Among past years which are exact matches of 2010 is 1847; an interesting year. Blessed Pius IX had been elected only months before and was still enjoying a remarkable honeymoon, even among the non-Catholic intelligentsia of Europe. He was young, liberal, modern, and progressive. In him, the Catholic Church had opened its windows to the optimistic and glorious Spirit of the Nineteenth Century. It was a time of some euphoria.

Divertingly, the next year brought something of a nemesis: 1848 produced the Spirit and Spectre of violent insurrection to haunt Europe, and Pius IX experienced the atrocities of the Roman Revolution. He learned from his experiences; he was to be the pontiff who discerned the need for the Definitions of Vatican I; I do not find it easy to see how the Church could have survived intact into the following centuries if it had not been fortified by these definitions.

And there are the glories of his Syllabus of Errors:

"If anyone shall say that the Roman Pontiff can, and ought to, reconcile himself, and come to terms with, Progress, Liberalism, and Modern Civilisation: Anathema sit.
"If any man shall say that every man is free to embrace and profess the religion which, guided by the light of Reason, he shall consider true: Anathema sit ...".

You can find them all on the internet. I invite readers with the leisure to to provide arguments for the timeliness now of their favourite condemnations.

More on Cheney later.

3 comments:

Patrick Sheridan said...

I have always found it especially interesting to question certain ''conservative'' Catholics, you know ''hermeneutic of continuity'' sorts, about how they can smooth over the self-evident discrepency between the Syllabus of Modernist Errors and certain decrees of later Popes and Synods, notably Nostra Aetate, Gaudium et Spes and all that...

The so-called ''hermeneutic of continuity'' is just a pretentious cop-out, a way of ham-fistedly administering a small plaster to an enormous gash created by 20th century Popes (mostly), and their wanton damage to the Liturgy.

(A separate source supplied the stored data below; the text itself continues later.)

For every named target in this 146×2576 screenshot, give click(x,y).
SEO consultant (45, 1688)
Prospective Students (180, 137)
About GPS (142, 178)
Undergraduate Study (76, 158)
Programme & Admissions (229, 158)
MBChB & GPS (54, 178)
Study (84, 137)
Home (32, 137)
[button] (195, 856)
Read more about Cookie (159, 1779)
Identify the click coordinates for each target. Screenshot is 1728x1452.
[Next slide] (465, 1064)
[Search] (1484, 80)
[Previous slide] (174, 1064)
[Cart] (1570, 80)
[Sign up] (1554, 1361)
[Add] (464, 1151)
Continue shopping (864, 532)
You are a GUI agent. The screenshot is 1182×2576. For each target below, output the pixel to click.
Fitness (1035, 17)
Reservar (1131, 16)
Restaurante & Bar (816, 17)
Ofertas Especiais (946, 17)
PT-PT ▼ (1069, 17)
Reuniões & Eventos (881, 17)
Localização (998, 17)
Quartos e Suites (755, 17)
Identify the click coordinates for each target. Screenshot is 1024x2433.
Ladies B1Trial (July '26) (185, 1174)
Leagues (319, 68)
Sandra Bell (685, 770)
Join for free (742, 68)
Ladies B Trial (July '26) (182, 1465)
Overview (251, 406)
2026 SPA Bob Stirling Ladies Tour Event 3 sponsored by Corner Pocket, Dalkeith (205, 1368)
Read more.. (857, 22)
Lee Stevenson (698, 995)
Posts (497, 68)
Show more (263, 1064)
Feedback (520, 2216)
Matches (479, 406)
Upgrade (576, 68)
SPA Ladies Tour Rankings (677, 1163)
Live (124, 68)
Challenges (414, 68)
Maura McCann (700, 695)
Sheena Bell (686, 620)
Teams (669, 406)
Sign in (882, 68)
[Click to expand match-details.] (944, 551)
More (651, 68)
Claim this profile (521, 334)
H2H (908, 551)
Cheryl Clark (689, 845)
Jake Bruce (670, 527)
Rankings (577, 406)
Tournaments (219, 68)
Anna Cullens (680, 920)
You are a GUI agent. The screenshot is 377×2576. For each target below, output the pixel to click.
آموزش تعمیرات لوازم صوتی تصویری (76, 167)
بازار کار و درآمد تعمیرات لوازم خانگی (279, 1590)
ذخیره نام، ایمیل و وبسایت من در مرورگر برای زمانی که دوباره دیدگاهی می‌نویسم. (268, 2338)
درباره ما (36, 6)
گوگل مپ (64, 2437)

Arguably (I did so myself in a post on my own blog about Ultramontanism and Liturgy) the Ultramontane Popes of the Counter Reformation period (Pius V onwards)have done greater damage to the Liturgy than good...

davidforster said...
This comment has been removed by the author.
davidforster said...

77. In the present day it is no longer expedient that the Catholic religion should be held as the only religion of the State, to the exclusion of all other forms of worship. -- Allocution "Nemo vestrum," July 26, 1855.

Timely because:

1. It emphasizes that religious faith is not a purely private matter, but can and must be considered in the counsels of state.

2. It rejects the notion that it is possible to have a state (or school etc.) which is neutral in matters of religion. What the Liberals call 'neutral' is in fact rich with false presumptions.

3. It emphasizes the sovereignty of God and of Christ - over individuals, families, nations, and the whole world.

4. It restates the traditional teaching of the Church that there is no right, strictly speaking, to public profession of a false religion. (Public means in matters of state or politics; to be distinguished from private profession, in the home).

5. By referring to worship, it makes clear the intimate connection between what you believe and how you worship. A different form of worship implies a different theology.

6. It provides a timely challenge to the 'hermeneuticists of continuity' to explain how this traditional teaching is consistent with the decree of the 2nd Vatican Council on Religious Liberty.

Let nobody say that "these teachings are all very well in theory, but aren't practical nowadays." By speaking of expediency, that is precisely what this condemnation rules out.